Fire in the Minds of Men

Fire in the Minds of Men

Origins of the Revolutionary Faith

Fire in the Minds of Men: Origins of the Revolutionary Faith is a 1980 book by historian James H. Billington about the spread of ideas. Billington analyzes the ideas that inspired European revolutionary movements from the 1700s to the 1900s.

By James H. Billington

James Hadley Billington was an American academic and author who taught history at Harvard and Princeton before serving for 42 years as CEO of four federal cultural institutions. He served as the 13th Librarian of Congress after being nominated by President Ronald Reagan in 1987, and his appointment was approved unanimously by the U.S. Senate. He retired as Librarian on September 30, 2015.

Excerpts

Concept of the Earth Revolving—Axially and Orbitally—Around the Sun

The term [revolution] derives from the Latin substantive revolutio, which was unknown in classical Latin but was used in the early Middle Ages by St. Augustine and other Christian writers.

Translated into Italian as rivoluzione in the early Renaissance and then into French and English as revolution, the term initially meant the return of a moving object to its place of origin—particularly the movement of celestial bodies around the earth.

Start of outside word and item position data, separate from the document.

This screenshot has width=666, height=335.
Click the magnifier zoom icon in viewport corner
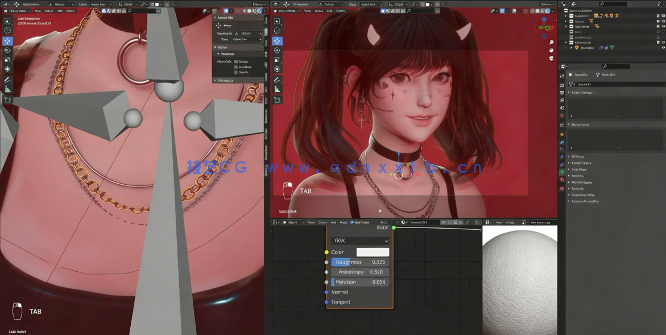tap(551, 42)
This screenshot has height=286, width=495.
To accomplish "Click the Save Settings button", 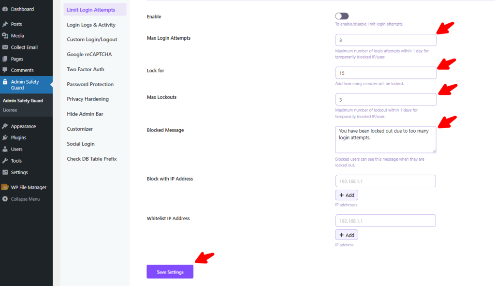I will [170, 272].
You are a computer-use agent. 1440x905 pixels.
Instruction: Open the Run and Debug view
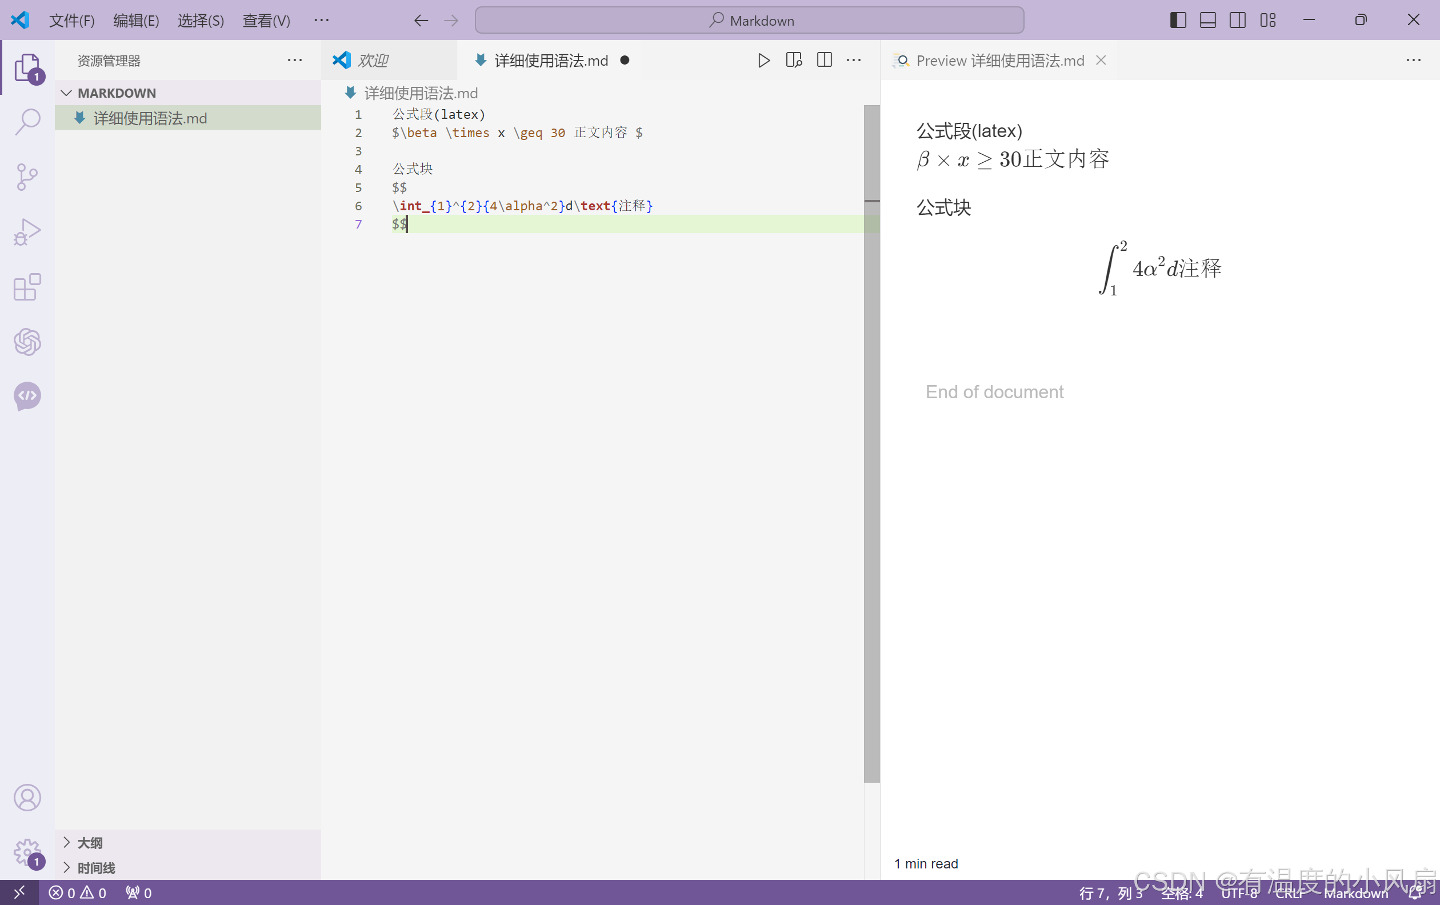click(27, 232)
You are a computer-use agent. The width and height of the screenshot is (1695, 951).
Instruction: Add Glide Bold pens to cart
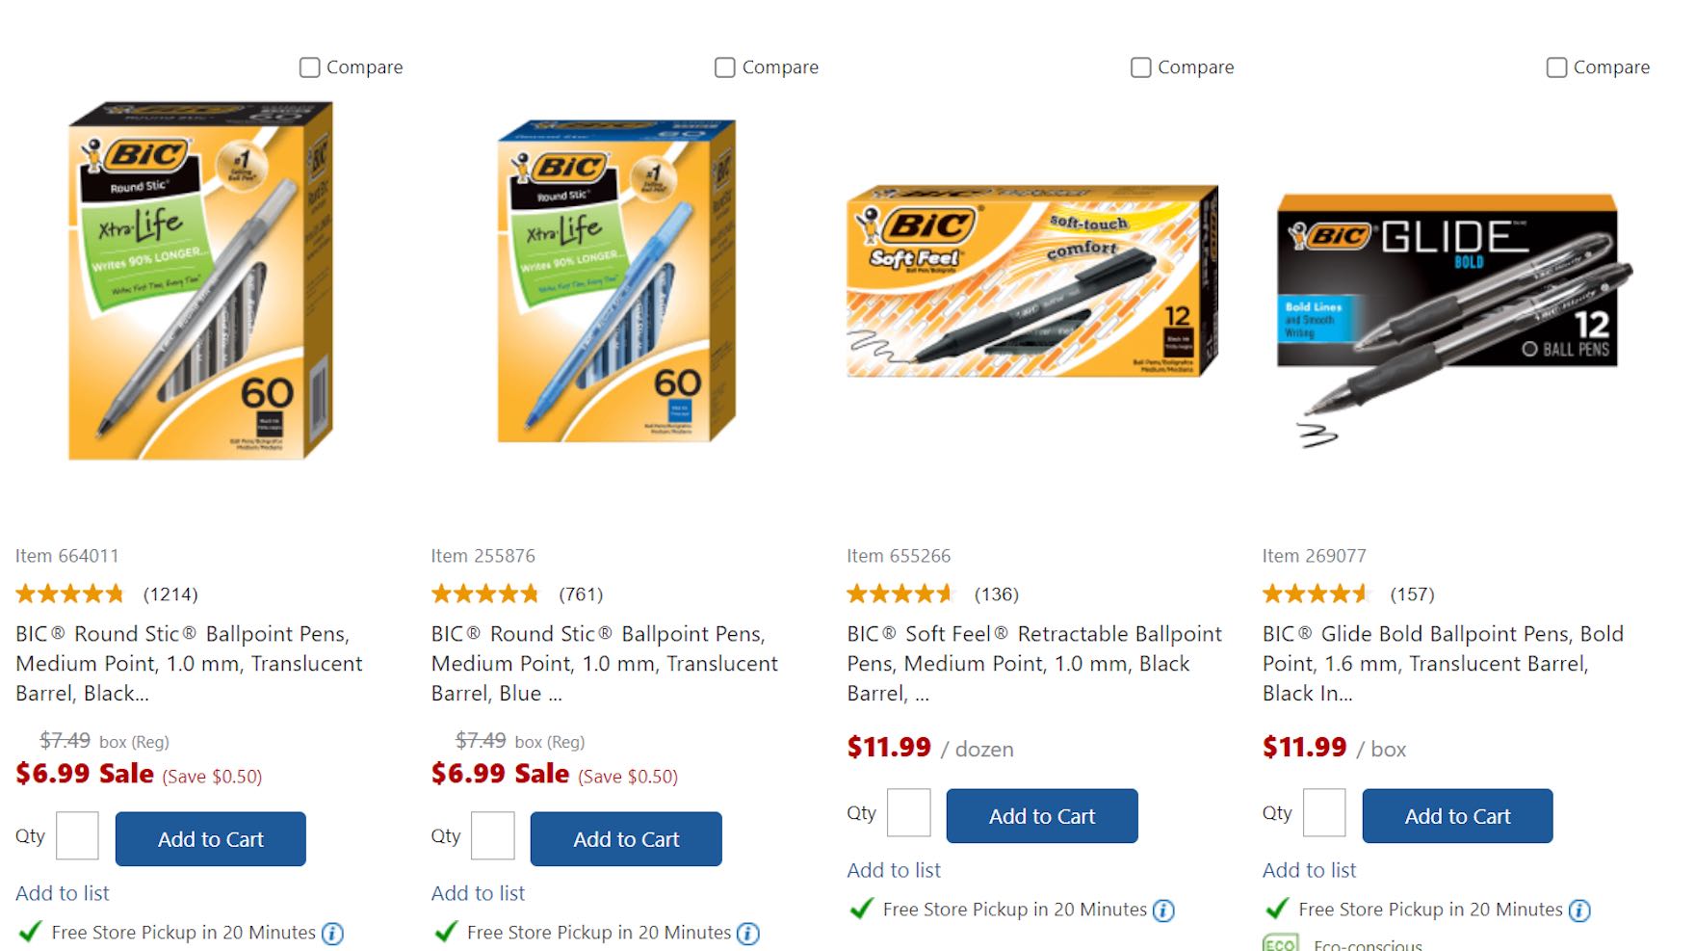(1457, 816)
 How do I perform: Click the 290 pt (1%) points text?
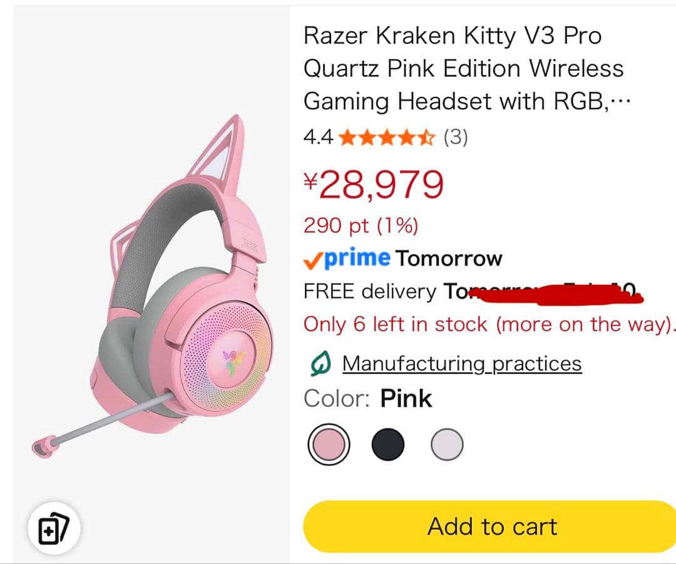(361, 225)
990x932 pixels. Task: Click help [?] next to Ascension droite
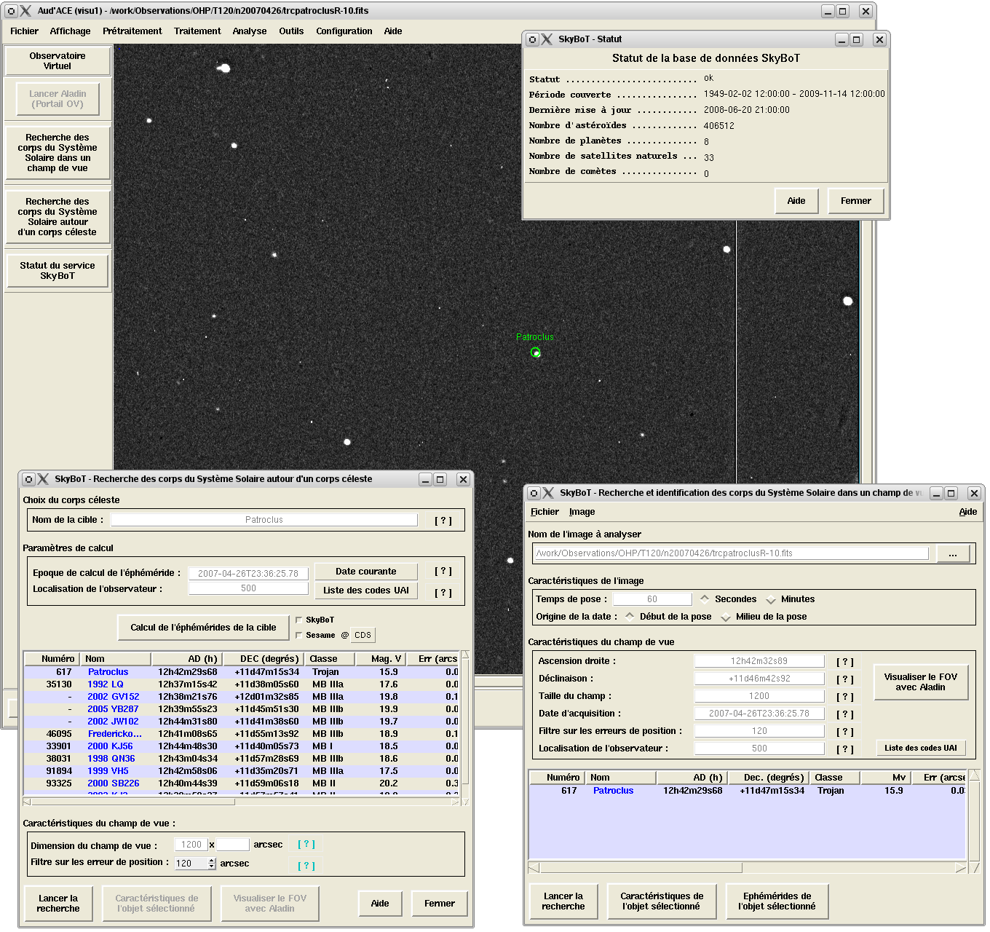tap(844, 662)
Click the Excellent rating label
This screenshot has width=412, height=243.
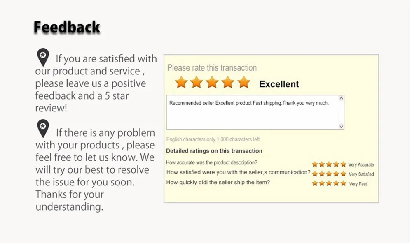click(279, 84)
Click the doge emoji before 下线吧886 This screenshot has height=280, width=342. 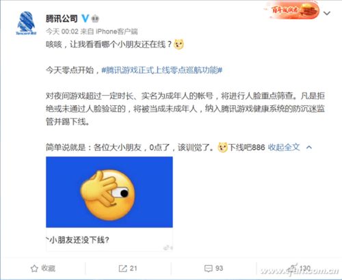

Copernicans used it increasingly in the sixteenth and seventeenth centuries to describe their unsettling new concept of the earth revolving—axially and orbitally—around the sun.

James H. Billington
Fire In The Minds Of Men

Novus Ordo Seclorum

The new reality they sought was radically secular and stridently simple. The ideal was not the balanced complexity of the new American federation, but the occult simplicity of its great seal: an all-seeing eye atop a pyramid over the words Novus Ordo Seclorum.